ENTRIES SHOWN ::

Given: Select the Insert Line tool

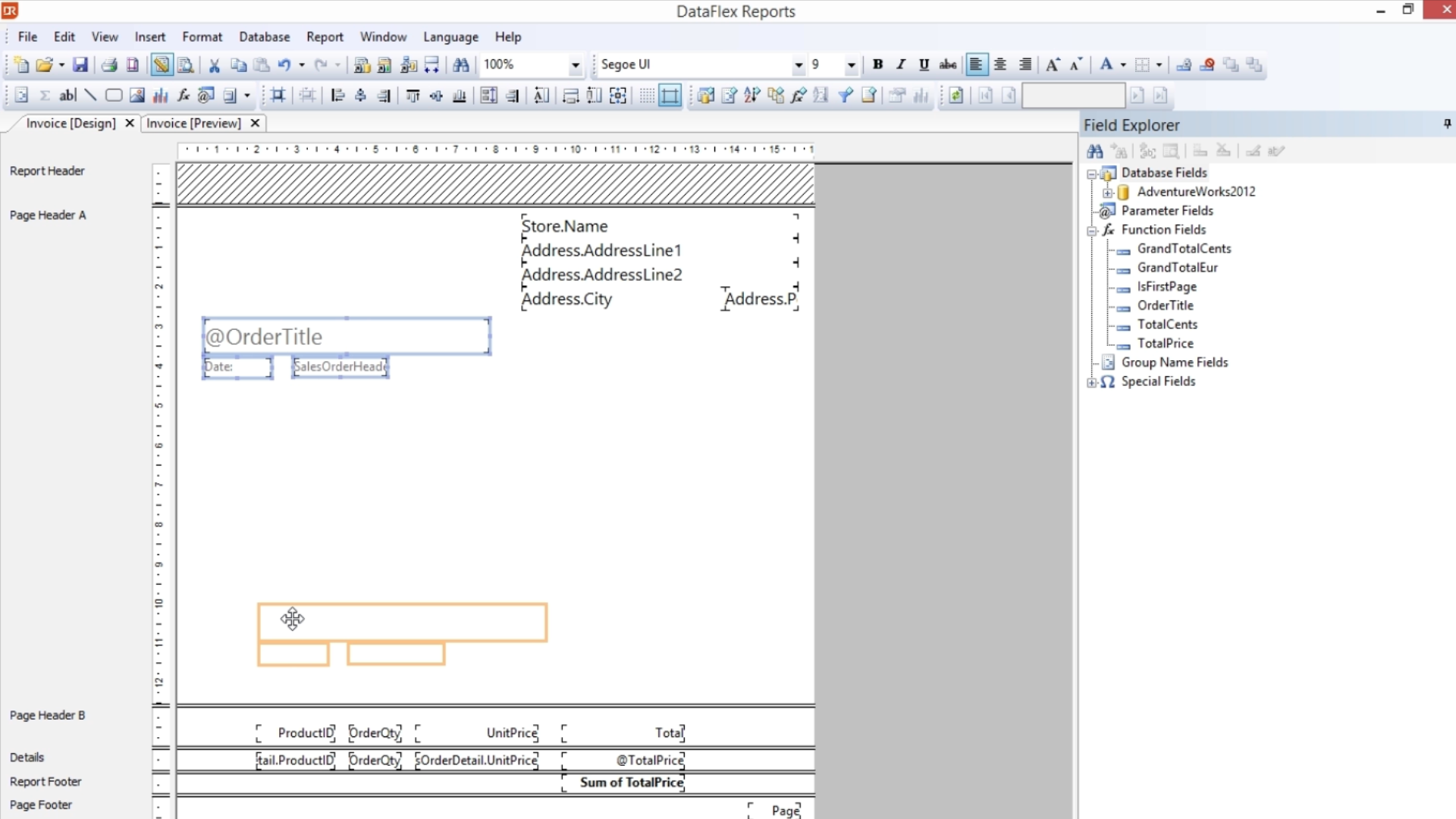Looking at the screenshot, I should coord(90,96).
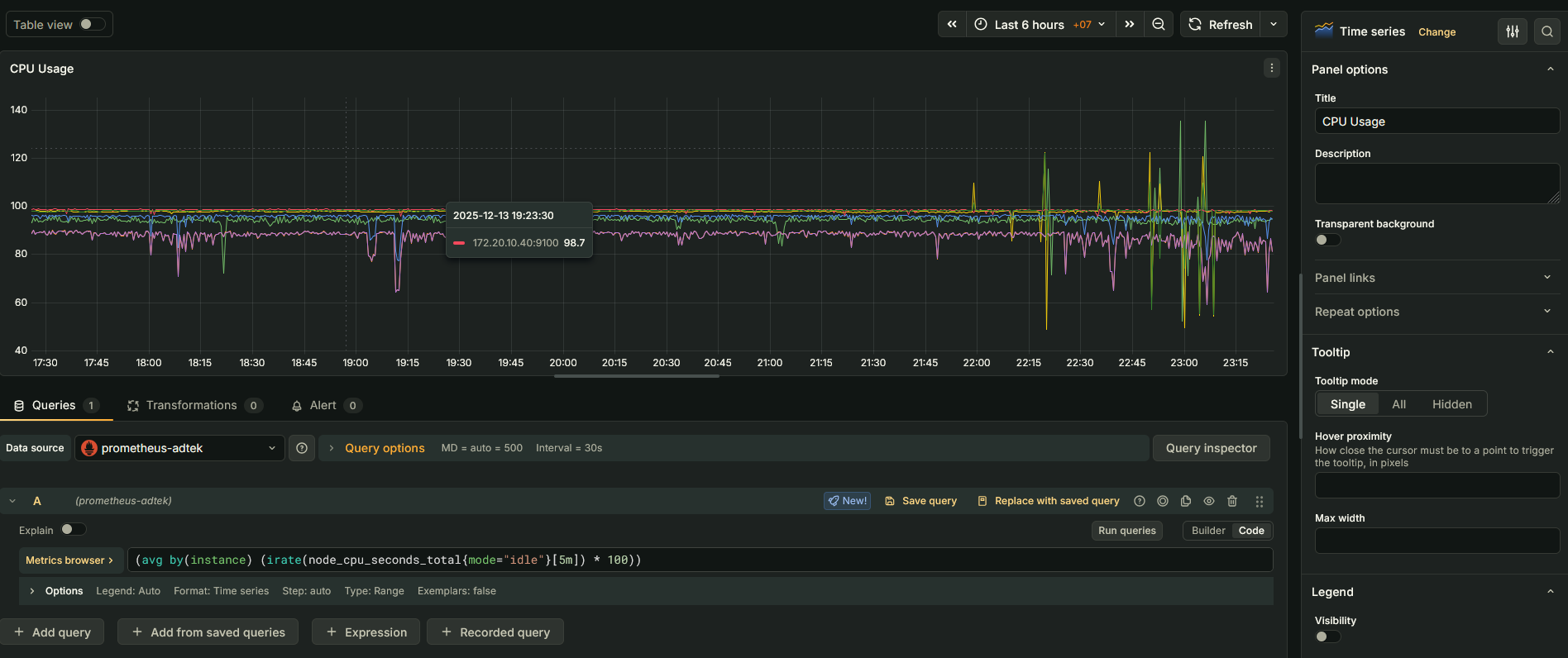The image size is (1568, 658).
Task: Click the zoom out time range icon
Action: click(1159, 25)
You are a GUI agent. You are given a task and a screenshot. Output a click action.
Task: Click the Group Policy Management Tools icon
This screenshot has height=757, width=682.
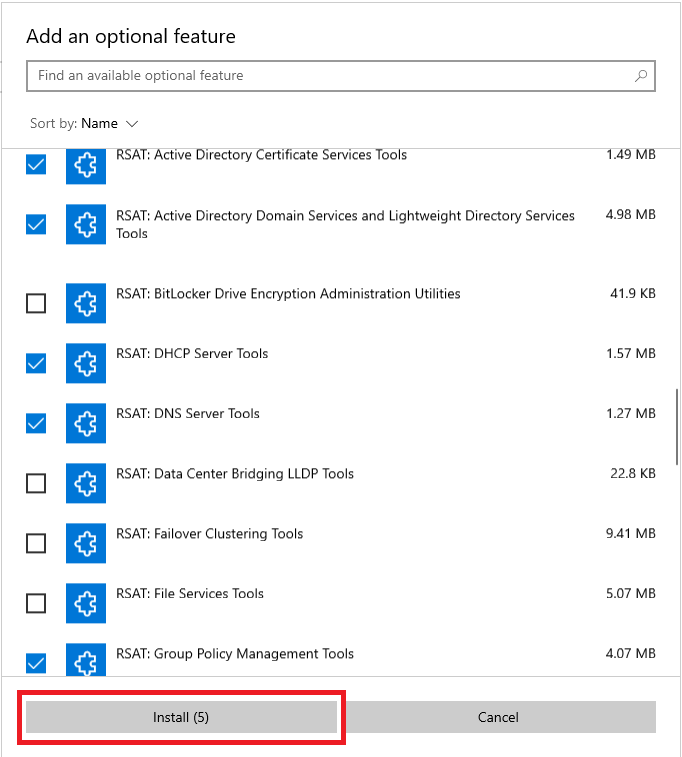[x=86, y=659]
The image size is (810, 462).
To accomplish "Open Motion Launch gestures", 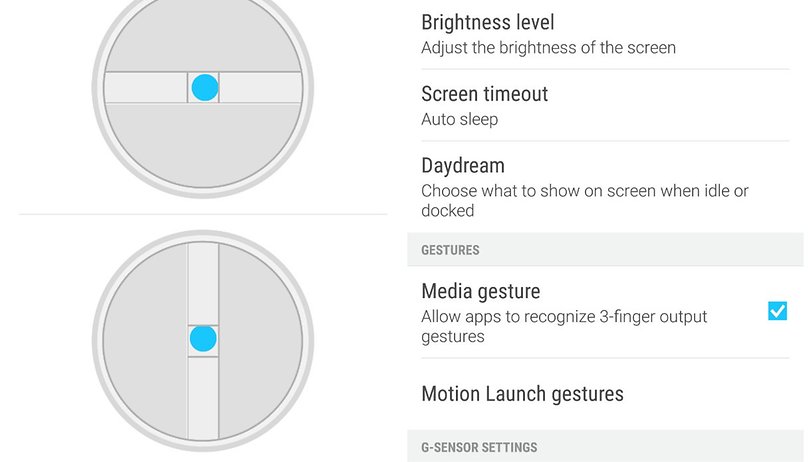I will click(605, 394).
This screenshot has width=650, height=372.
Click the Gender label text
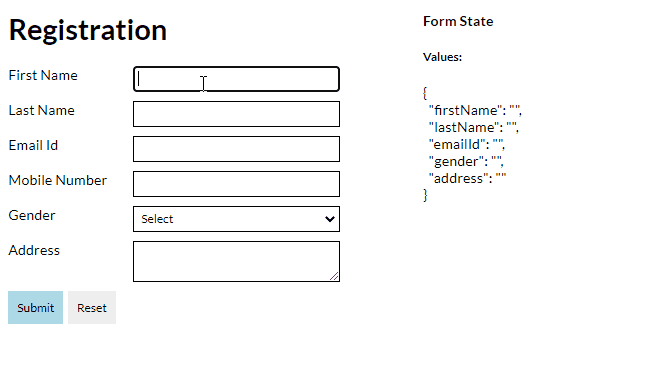pos(32,215)
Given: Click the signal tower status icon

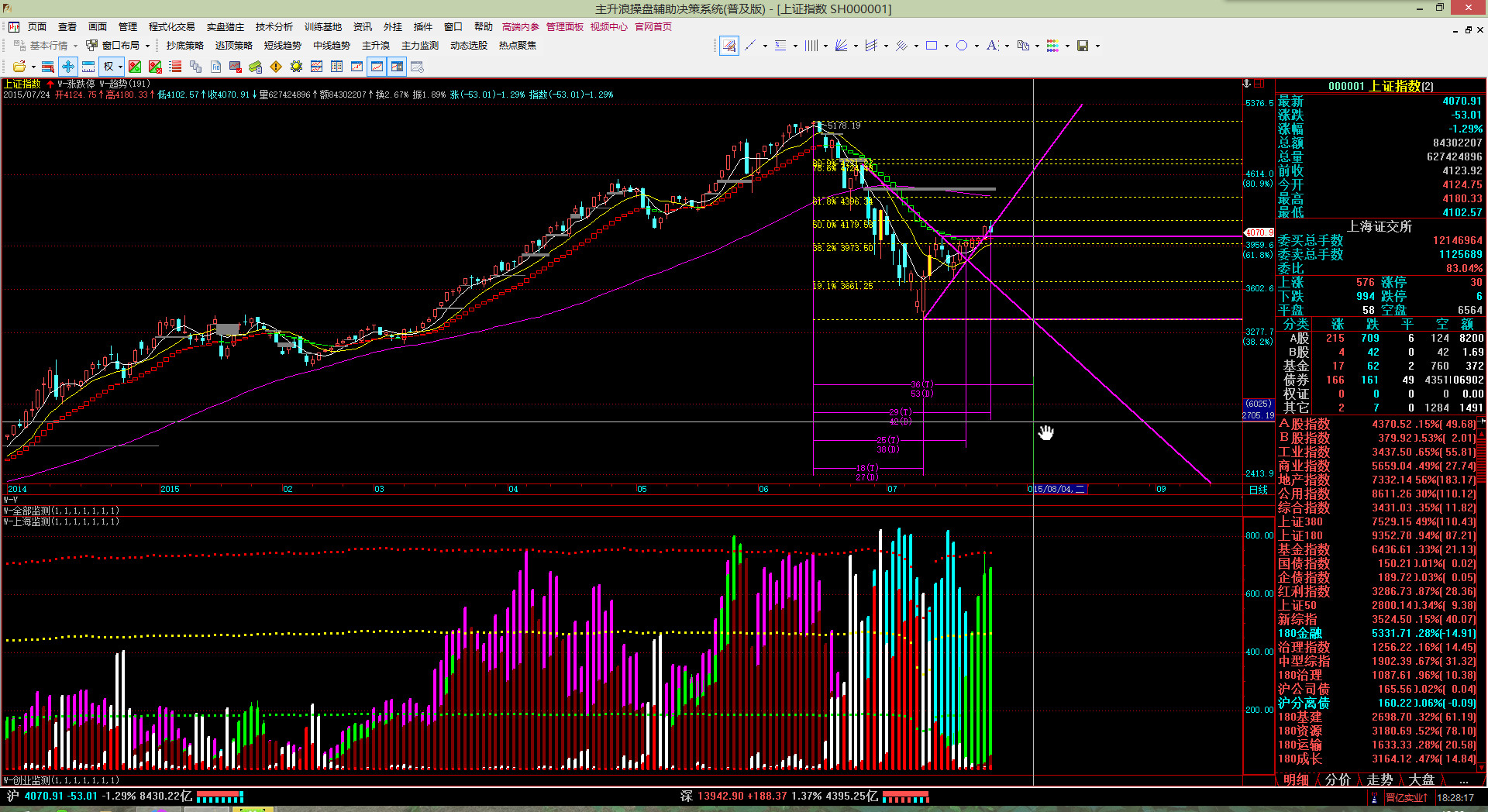Looking at the screenshot, I should coord(1375,797).
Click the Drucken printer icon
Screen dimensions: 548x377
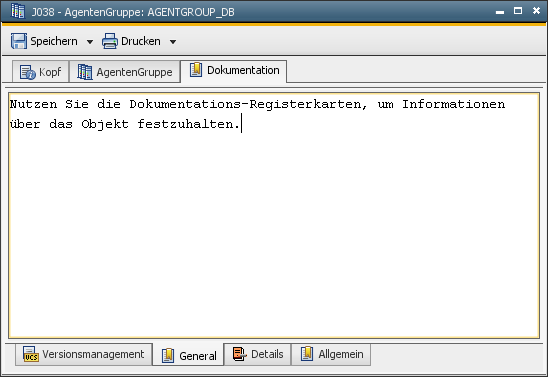tap(110, 41)
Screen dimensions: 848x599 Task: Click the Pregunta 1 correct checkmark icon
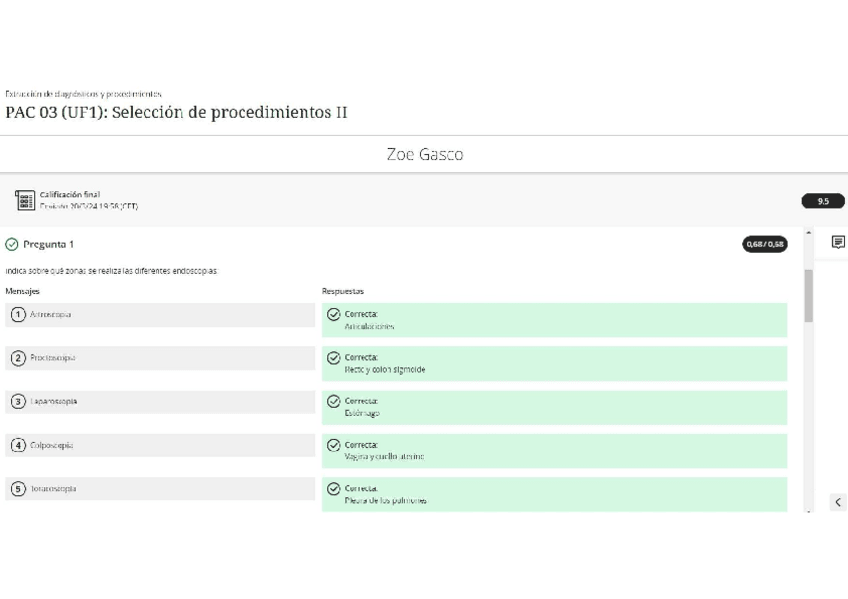(x=12, y=244)
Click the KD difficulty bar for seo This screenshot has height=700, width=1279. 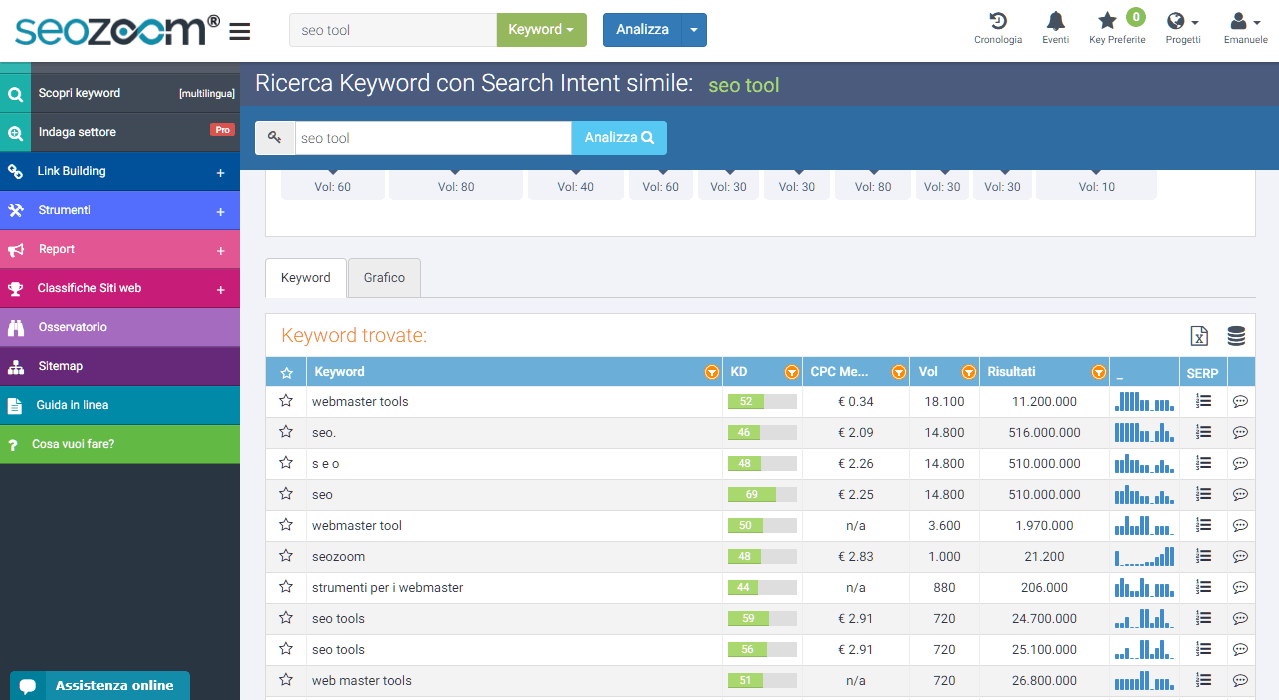763,494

STATED GOAL :: Gather every line above that contains the string "icon", counting a match only when the case is the same.

SOLUTION FOR THIS PROBLEM ::
Task: Click the zoom out time range icon
Task: Click the Group Policy Management Tools icon
Given: Click the signal tower status icon
Click the Drucken printer icon
Screen dimensions: 848x599 Task: Click the Pregunta 1 correct checkmark icon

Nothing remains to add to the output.